Merger law needs early look power, ACCC boss says Gina Cass-Gottlieb
Ms Cass-Gottlieb said the current law enabled “strategic behaviour” by merger parties to avoid the ACCC’s scrutiny. “It actually means we are unable to perform the important role that a merger assessment does for the Australian economy,” she added.
Ms Cass-Gottlieb said, for global transactions, the competition regulator was reliant on remedies imposed by foreign anti-trust authorities, and these were not always “fit for purpose” for Australia’s unique market.
The lack of early access to mergers and acquisitions also extended to some deals involving two domestic parties, she said.
“In a time of such an uncertainty and such rapid change, the ACCC needs the time to move as early as possible to do a well-informed assessment. So we are commencing a process with government and discussing those questions,” she said.
Ms Cass-Gottlieb joined the ACCC as chairwoman in March 2022, after being widely recognised as one of the country’s top competition lawyers at Gilbert + Tobin.
While she was appointed by the Coalition, her interest in competition law reform is likely to carry weight with Labor Treasurer Jim Chalmers, who has spoken of the need to promote competition and valued her advice on a range of matters such as the gas market.

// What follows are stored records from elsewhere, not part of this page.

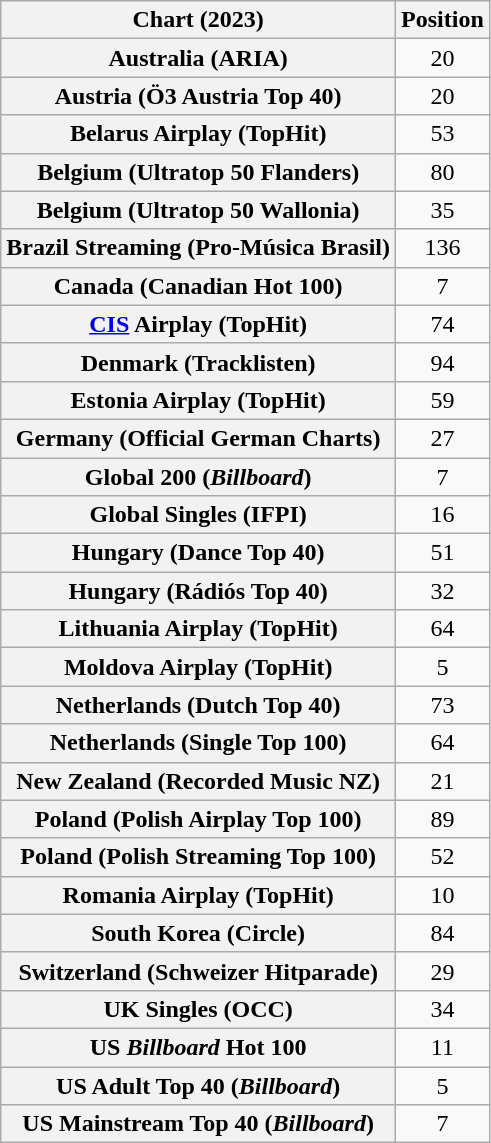
Brazil Streaming (Pro-Música Brasil) (198, 248)
74 (443, 324)
New Zealand (Recorded Music NZ) (198, 781)
27 (443, 438)
South Korea (Circle) (198, 933)
Estonia Airplay (TopHit) (198, 400)
Australia (ARIA) (198, 58)
Canada (Canadian Hot 100) (198, 286)
Romania Airplay (TopHit) (198, 895)
Belgium (Ultratop 50 Wallonia) (198, 210)
84 (443, 933)
35 (443, 210)
UK Singles (OCC) (198, 1009)
Global 200 (Billboard) (198, 477)
53 (443, 134)
Hungary (Dance Top 40) (198, 553)
32 (443, 591)
Netherlands (Dutch Top 40) (198, 705)
Moldova Airplay (TopHit) (198, 667)
US Billboard Hot 100 (198, 1047)
Poland (Polish Streaming Top 100) (198, 857)
16 (443, 515)
11 (443, 1047)
73 (443, 705)
80 (443, 172)
Position (443, 20)
Switzerland (Schweizer Hitparade) (198, 971)
Netherlands (Single Top 100) (198, 743)
Lithuania Airplay (TopHit) (198, 629)
10 (443, 895)
Germany (Official German Charts) (198, 438)
89 (443, 819)
52 (443, 857)
21 (443, 781)
94 (443, 362)
34 (443, 1009)
Austria (Ö3 Austria Top 40) (198, 96)
Chart (2023) (198, 20)
Hungary (Rádiós Top 40) (198, 591)
Poland (Polish Airplay Top 100) (198, 819)
Belarus Airplay (TopHit) (198, 134)
59 (443, 400)
CIS Airplay (TopHit) (198, 324)
US Adult Top 40 (Billboard) (198, 1085)
51 (443, 553)
Belgium (Ultratop 50 Flanders) (198, 172)
136 (443, 248)
Denmark (Tracklisten) (198, 362)
US Mainstream Top 40 (Billboard) (198, 1124)
Global Singles (IFPI) (198, 515)
29 (443, 971)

Whereas Ms Cass-Gottlieb’s flagging of potential merger law reform appears focused on the ACCC gaining earlier access to assess deals, her predecessor was more strident in calling for extra powers to block mergers and acquisitions.
The current legal test that the ACCC considers is whether a merger will have “the effect or likely effect of substantially lessening competition”.
Mr Sims, the previous ACCC chairman, has repeatedly called for tougher anti-merger laws, including to stop the big banks from buying emerging fintech competitors.
Mr Sims’ urging came after the ACCC under his leadership has lost several major court cases opposing mergers, including TPG Telecom-Vodafone Hutchison, Pacific National-Aurizon and AGL Energy-Macquarie Generation.
But in response to Mr Sims pleas, former ACCC chairman Graeme Samuel said the merger laws were not the problem, but rather the ACCC was picking the wrong cases to litigate or pursuing the wrong legal strategy.